We’re going to switch checks and talk about theranostics. So theranostics is a field of nuclear medicine where we’re using a targeted therapeutic combined with a diagnostic companion. So in this image on the right, we can see a man with widespread bone metastases imaged with gallium PSMA-11, and he also has adrenal and pulmonary metastases, and there’s very high uptake of the radiotracer at all sites of disease. And then that’s very good for [inaudible 00:04:24] concept is we can take the same molecule, or at least a very similar molecule, here we’re using PSMA-617, which is a slight variant on PSMA-11 optimized for therapy. And we just change the type of radioactivity. So we’re changing from a positron emitter, a radioactive substance that passes out of the body, that produces the scans on our PET scanner, to lutetium-177, which is a beta emitter, which delivers really high doses of radiation to sites of tumors.

So in nuclear medicine, we’ve got three types of radioactive substances we can use for therapy, beta emitters, Auger electrons, and alpha emitters and it’s fair to say that the most commonly used are beta emitters. For example, I-131 for thyroid cancer or I-131 for other purposes. And this is also not a new concept in prostate cancer because we have been using theranostics for a long time, primarily for targeting bone for osteoblastic lesions, because bone tends to be the site of osseous metastases and strontium-89, or samarium-153-EDTMP, or more recently radium-223.

And I think the world is changing towards tumor-targeting theranostics rather than bone-seeking theranostics. And here we’re using lutetium bound to PSMA-617, and here are the characteristics of lutetium. It has a 6.7 day half-life. And it travels around at one millimeter with an average penetration of actually only 0.3 millimeters. That means we get very high doses to tumors, with really very low doses to surrounding at normal tissues. And this was the article that really got me very interested in this area, data from the University of Heidelberg, a compassionate access use of lutetium PSMA-617 in a man who had progressed after standard therapies. And after two cycles of therapy, there was a complete response on PSMA-PET.

We commenced in 2015 a Phase II single-arm study in our center at Peter MacCallum in Melbourne. And we took men who had progressed after conventional therapies. So in this 30 patient study that was subsequently expanded to 50 patients, 84% of men had progressed after docetaxel. 92% had had abiraterone and/or enzalutamide and half the population had progressed after cabazitaxel. So really a patient population without many treatment options available. And what we showed was a PSA decline over 50%, in 64% of these men, which is really quite remarkable when you compare it to the treatment activity of other treatment options available, in this setting. And we produced this striking image of the eight best responders in this series. And these are the PSMA- PET/CT before and after therapy. And it also just highlights how beautiful these PSMA-PETs are, to both visualize the extent of tumor and also to be able to visualize a response to treatments. But it’s fair to say that in this 50 patient cohort of men who had progressed after standard therapies, despite these exceptional responses in some men, all these men eventually progressed and indeed 44 out of the 50 men in this trial have died. And this was the overall survival in this cohort, 13.3 months. And you can see if you did achieve a PSA response over 50% your survival was 18 months compared to around nine months in those men who didn’t achieve that PSA response.

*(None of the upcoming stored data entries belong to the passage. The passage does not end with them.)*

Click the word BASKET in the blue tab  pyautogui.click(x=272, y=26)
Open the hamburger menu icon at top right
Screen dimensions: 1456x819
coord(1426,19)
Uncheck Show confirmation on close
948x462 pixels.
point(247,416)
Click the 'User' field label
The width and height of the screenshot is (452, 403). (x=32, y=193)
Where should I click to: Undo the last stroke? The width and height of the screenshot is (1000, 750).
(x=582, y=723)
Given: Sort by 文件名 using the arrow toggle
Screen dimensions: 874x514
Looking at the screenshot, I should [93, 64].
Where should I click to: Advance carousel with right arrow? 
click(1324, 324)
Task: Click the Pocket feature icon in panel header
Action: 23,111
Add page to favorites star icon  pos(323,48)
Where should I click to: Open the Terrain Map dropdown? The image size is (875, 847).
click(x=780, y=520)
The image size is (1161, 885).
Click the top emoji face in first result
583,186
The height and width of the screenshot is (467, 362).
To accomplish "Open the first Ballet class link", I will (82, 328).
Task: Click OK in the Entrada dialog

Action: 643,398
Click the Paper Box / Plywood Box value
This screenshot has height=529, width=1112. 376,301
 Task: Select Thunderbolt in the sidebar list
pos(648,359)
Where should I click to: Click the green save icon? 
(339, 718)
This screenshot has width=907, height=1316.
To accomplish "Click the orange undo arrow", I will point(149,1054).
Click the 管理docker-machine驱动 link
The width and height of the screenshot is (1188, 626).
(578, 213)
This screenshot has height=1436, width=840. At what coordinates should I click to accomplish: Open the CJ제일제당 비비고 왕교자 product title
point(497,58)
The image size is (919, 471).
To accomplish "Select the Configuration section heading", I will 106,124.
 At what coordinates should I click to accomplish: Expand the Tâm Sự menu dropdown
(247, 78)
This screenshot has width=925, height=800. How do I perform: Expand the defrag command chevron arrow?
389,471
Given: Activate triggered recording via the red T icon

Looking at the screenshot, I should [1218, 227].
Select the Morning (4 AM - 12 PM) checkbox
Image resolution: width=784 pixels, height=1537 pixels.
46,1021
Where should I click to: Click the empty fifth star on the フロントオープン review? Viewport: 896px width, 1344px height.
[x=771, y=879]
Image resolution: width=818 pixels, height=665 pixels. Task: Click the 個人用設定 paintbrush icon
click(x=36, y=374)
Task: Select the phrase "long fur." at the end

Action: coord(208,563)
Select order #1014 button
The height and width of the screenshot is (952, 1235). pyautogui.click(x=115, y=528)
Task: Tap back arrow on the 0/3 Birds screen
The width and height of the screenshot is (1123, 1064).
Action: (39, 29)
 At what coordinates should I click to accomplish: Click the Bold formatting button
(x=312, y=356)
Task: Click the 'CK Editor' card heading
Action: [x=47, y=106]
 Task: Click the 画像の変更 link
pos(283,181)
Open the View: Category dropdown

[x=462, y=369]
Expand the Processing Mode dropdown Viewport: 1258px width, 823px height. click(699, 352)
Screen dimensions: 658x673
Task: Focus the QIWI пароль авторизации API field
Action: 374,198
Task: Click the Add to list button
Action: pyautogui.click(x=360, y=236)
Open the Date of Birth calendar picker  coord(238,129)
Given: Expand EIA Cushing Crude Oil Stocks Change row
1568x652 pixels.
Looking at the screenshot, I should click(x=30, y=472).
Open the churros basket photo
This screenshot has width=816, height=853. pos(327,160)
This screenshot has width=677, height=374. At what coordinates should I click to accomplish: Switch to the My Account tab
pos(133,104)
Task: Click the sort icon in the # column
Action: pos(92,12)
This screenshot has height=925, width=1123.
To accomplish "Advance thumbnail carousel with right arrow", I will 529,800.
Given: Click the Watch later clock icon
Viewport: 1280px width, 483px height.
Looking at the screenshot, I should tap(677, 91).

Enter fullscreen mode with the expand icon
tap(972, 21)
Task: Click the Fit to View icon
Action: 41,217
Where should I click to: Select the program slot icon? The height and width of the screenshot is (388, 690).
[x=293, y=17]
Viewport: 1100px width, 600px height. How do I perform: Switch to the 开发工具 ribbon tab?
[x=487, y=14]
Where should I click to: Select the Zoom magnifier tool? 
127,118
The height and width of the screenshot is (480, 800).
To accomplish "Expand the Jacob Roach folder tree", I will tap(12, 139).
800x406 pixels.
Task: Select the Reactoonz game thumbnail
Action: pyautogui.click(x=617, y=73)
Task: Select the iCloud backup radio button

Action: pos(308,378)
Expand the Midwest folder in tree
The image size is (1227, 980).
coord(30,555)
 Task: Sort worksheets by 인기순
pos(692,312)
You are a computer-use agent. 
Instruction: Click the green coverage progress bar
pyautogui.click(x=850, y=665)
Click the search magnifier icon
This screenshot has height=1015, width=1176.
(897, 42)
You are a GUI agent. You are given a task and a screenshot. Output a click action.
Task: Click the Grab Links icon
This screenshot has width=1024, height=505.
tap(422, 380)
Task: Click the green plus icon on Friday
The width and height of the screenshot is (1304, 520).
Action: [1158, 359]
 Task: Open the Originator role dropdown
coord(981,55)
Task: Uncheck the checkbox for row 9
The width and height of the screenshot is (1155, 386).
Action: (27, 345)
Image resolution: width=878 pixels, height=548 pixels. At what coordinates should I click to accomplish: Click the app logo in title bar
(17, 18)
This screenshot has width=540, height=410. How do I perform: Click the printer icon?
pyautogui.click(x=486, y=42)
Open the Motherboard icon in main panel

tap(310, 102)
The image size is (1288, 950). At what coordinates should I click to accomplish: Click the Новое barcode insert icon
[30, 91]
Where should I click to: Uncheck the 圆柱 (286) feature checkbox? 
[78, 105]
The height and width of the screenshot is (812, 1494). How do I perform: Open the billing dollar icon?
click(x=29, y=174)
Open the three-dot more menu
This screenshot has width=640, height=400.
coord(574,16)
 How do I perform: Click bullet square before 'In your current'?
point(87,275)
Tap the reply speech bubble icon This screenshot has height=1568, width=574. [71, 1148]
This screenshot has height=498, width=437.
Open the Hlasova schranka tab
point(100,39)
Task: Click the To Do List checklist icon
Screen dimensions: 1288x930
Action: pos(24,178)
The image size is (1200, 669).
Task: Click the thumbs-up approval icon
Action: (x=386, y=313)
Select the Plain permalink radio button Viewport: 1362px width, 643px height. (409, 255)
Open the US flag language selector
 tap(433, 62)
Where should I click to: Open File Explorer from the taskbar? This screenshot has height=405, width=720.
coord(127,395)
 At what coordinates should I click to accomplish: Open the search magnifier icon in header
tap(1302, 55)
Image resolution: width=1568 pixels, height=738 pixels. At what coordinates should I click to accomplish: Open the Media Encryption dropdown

One of the nice things about theranostics is that we can see what we treat. So we can put men on a nuclear medicine gamma camera after our treatment, and this enables us to quantify the radiation dose both to normal tissues, and to tumors, this is something that you don’t necessarily need to do in routine clinical practice, but it’s particularly useful as we’re developing these compounds.

And in the 30 patient Lancet cohort, all the men underwent imaging at 4, 24, 96 hours, and using some computation algorithms, we’re able to produce these dose maps, where we can see the dose to tumor. So we can appreciate in this man, the adrenal metastases are lighting up in red. That means they received over 50 gray, and anything in the gray scale received 15 gray or less and we can see the off-target organs, the salivary glands, and the kidneys really received very low doses. And there’s hardly any background uptake, almost all the radiation is going to tumor, which is what we want.

So, after our Phase II, single-arm study together with the ANZUP Cancer Trials Group, with funding from the Prostate Cancer Foundation of Australia, and Movember and some industry support from Endocyte and also ANZUP providing lutetium-177. We put together this Australian randomized trial, called the TheraP trial comparing  lutetium-177-617, PSMA-617 and cabazitaxel in a randomized trial, men with metastatic castration-resistant prostate cancer, who had progressed after docetaxel were eligible for this trial. All men underwent both PSMA and FDG PET/CT, and were then randomized to six cycles of lutetium PSMA or cabazitaxel at the doses scheduled that as you can see on this slide.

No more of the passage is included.